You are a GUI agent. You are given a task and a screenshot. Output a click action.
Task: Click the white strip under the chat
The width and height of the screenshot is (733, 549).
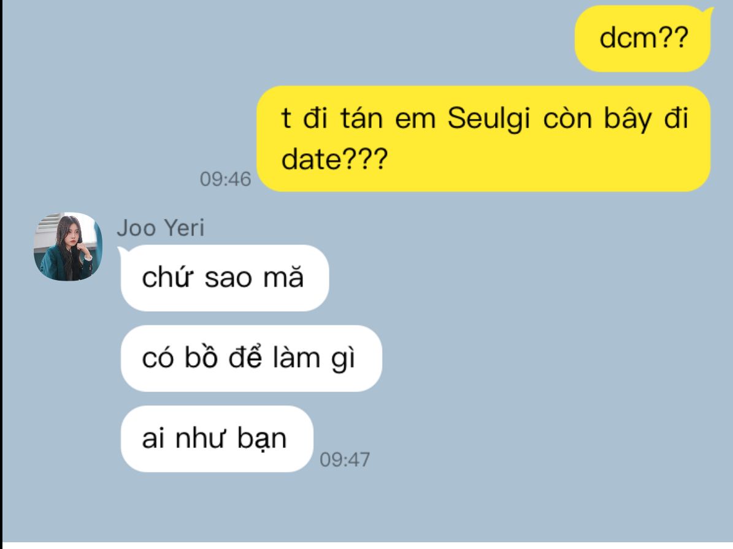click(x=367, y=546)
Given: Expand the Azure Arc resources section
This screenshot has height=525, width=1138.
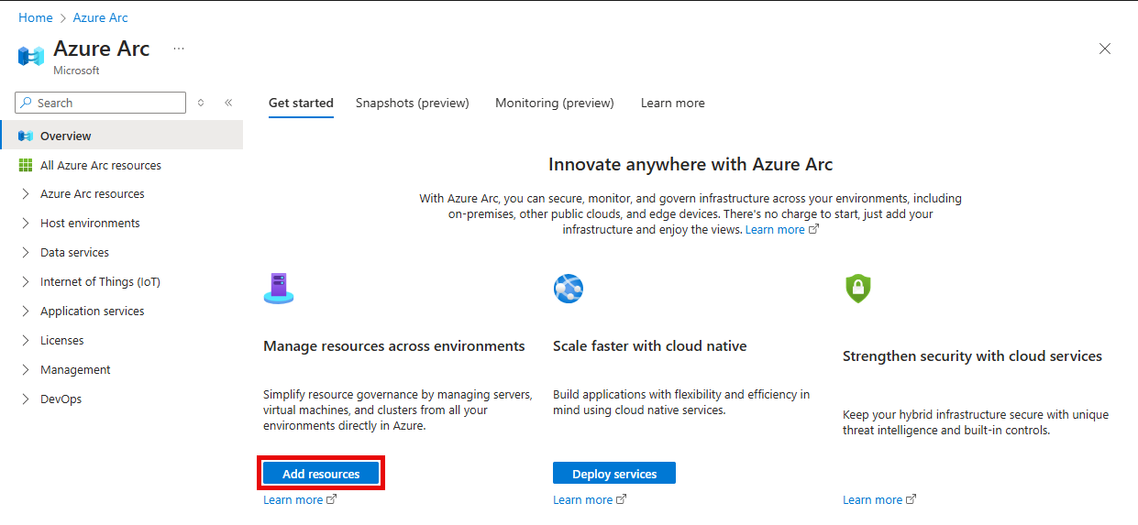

任务要求:
统计上方记录中含有字符串“height”的行数（区分大小写），只给出数字。

本题答案:
2